◆ Yapılacaklar
1. Mahkeme kararında "T.C. ANKARA 7." ifadesinden başlayıp "DAVACI : …." ifadesi de dahil olmak üzere o ifadeye kadar olan kısmı aynen yazıya geçirin.
2. Mahkeme kararına göre aşağıdaki soruları yanıtlayın:
(a) Dosyanın esas numarası nedir?
(b) Karar numarası nedir?
(c) Davanın türü nedir?
3. Mahkeme kararında iki nokta üst üste işaretinden önce tamamı büyük harflerle yazılmış başlıklar hangileridir? Birden fazla geçenleri yalnızca bir kez yazın.

◆ Okunacak Metin
....
Görüntülediğiniz mahkeme kararı henüz kesinleşmemiştir. Yararlı olması amacıyla eklenmiştir.
T.C. ANKARA 7. ASLİYE TİCARET MAHKEMESİ Dosya No: 2022/558 Esas – 2023/679 Karar
T Ü R K M İ L L E T İ A D I N A
Yargılama Yapmaya ve Hüküm Vermeye Yetkili
T.C.
ANKARA
7. ASLİYE TİCARET MAHKEMESİ
GEREKÇELİ KARAR
ESAS NO : 2022/558
KARAR NO : 2023/679
HÂKİM :…
KATİP : …
DAVACI : ….
VEKİLİ : Av. …
DAVALILAR : 1) ….
2) …
3)…
VEKİLİ : Av. ….
DAVA : İtirazın İptali Davası (Bankalarca Kullandırılan Ticari Kredi ve Ticari Kredili Mevduat Kaynaklı)
....
Öğe ve metin konumu verileri:
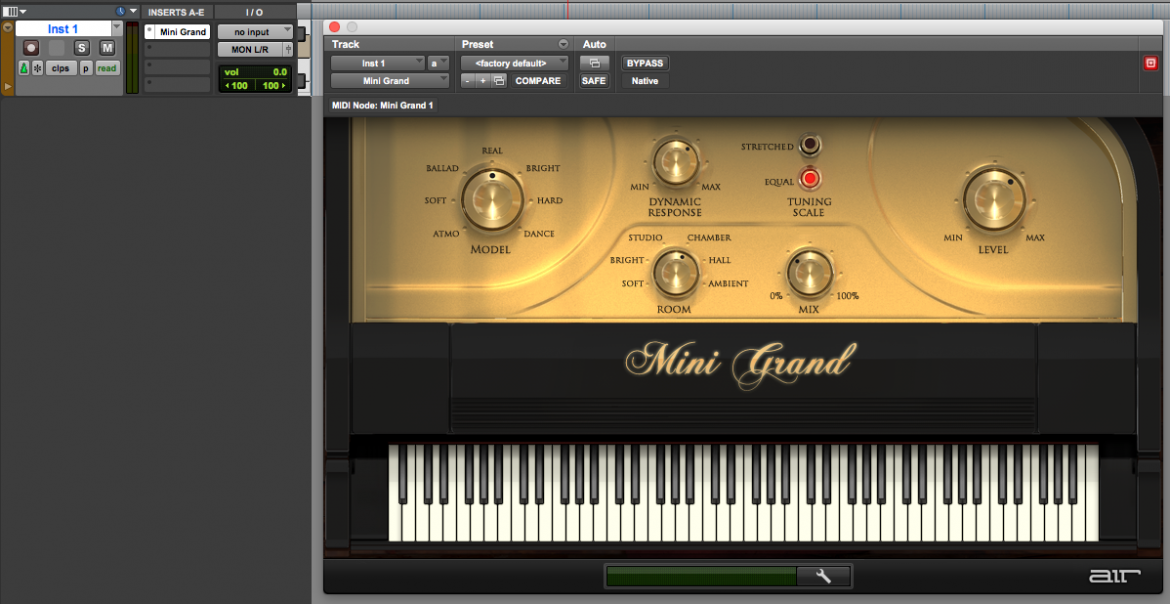Click the snowflake freeze icon on Inst 1
This screenshot has height=604, width=1170.
tap(37, 67)
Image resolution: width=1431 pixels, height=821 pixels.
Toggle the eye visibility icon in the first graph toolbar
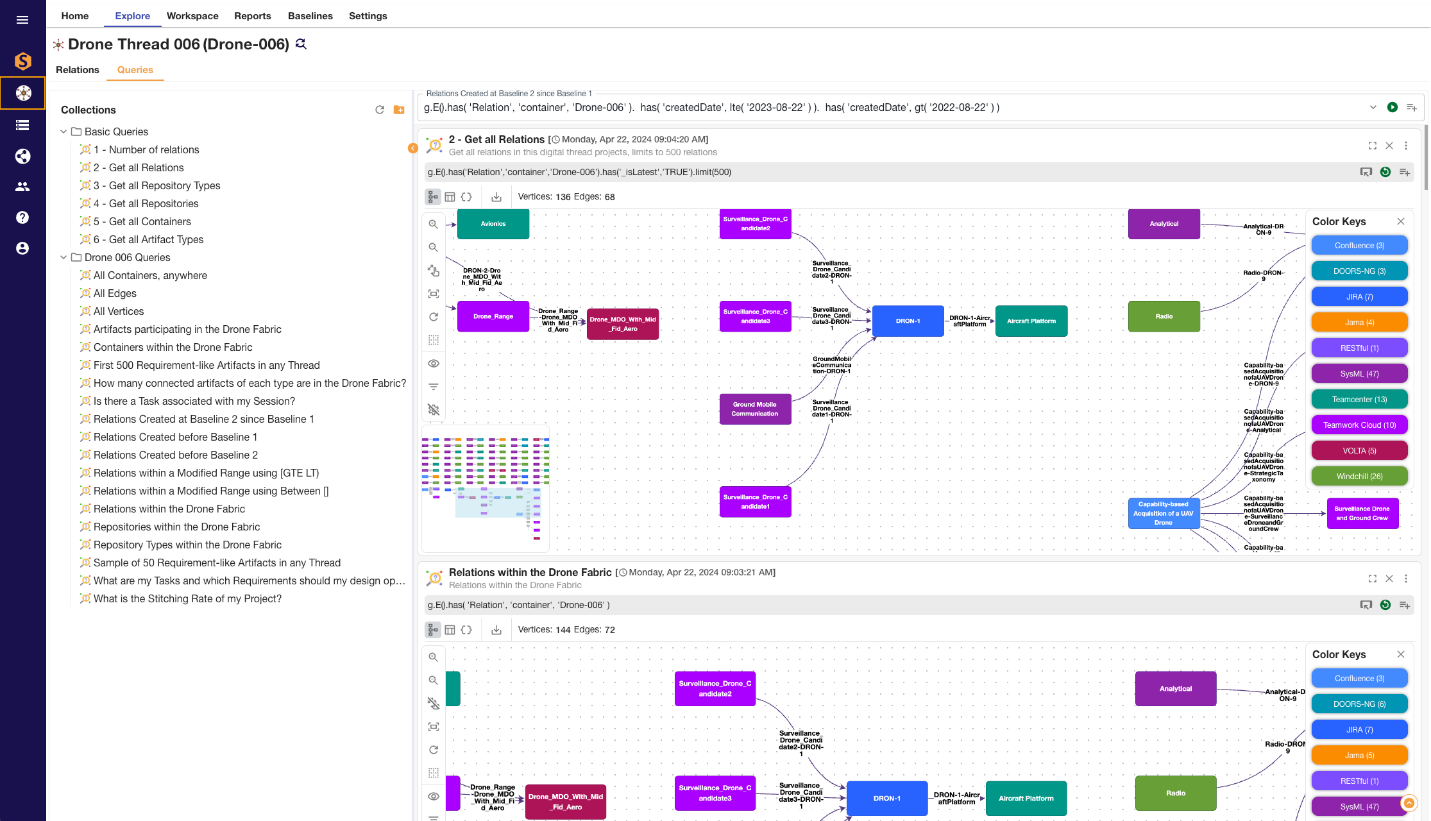tap(433, 364)
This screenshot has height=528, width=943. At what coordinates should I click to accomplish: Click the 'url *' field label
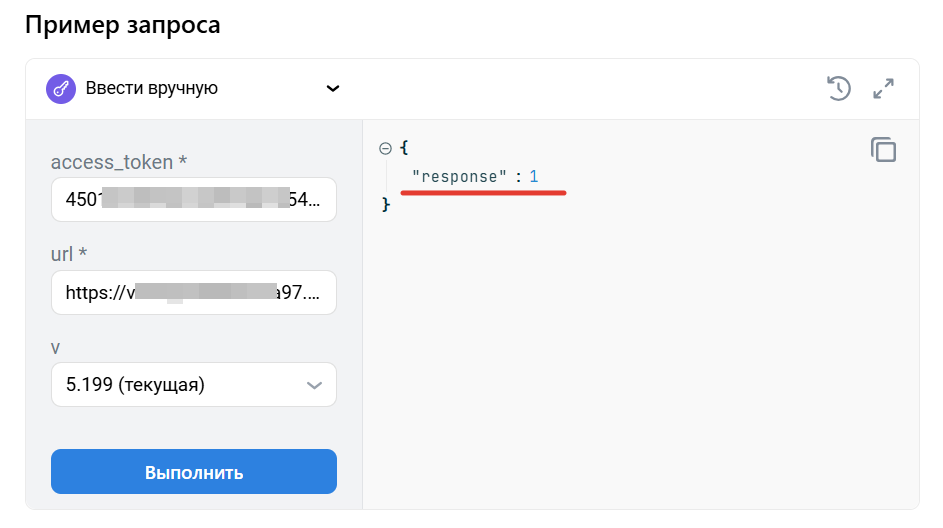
....
◆ Görev Yanıtları
1.
T.C. ANKARA 7. ASLİYE TİCARET MAHKEMESİ Dosya No: 2022/558 Esas – 2023/679 Karar
T Ü R K M İ L L E T İ A D I N A
Yargılama Yapmaya ve Hüküm Vermeye Yetkili
T.C.
ANKARA
7. ASLİYE TİCARET MAHKEMESİ
GEREKÇELİ KARAR
ESAS NO : 2022/558
KARAR NO : 2023/679
HÂKİM :…
KATİP : …
DAVACI : ….

2.
(a) 2022/558
(b) 2023/679
(c) İtirazın İptali Davası (Bankalarca Kullandırılan Ticari Kredi ve Ticari Kredili Mevduat Kaynaklı)

3. ESAS NO, KARAR NO, HÂKİM, KATİP, DAVACI, VEKİLİ, DAVALILAR, DAVA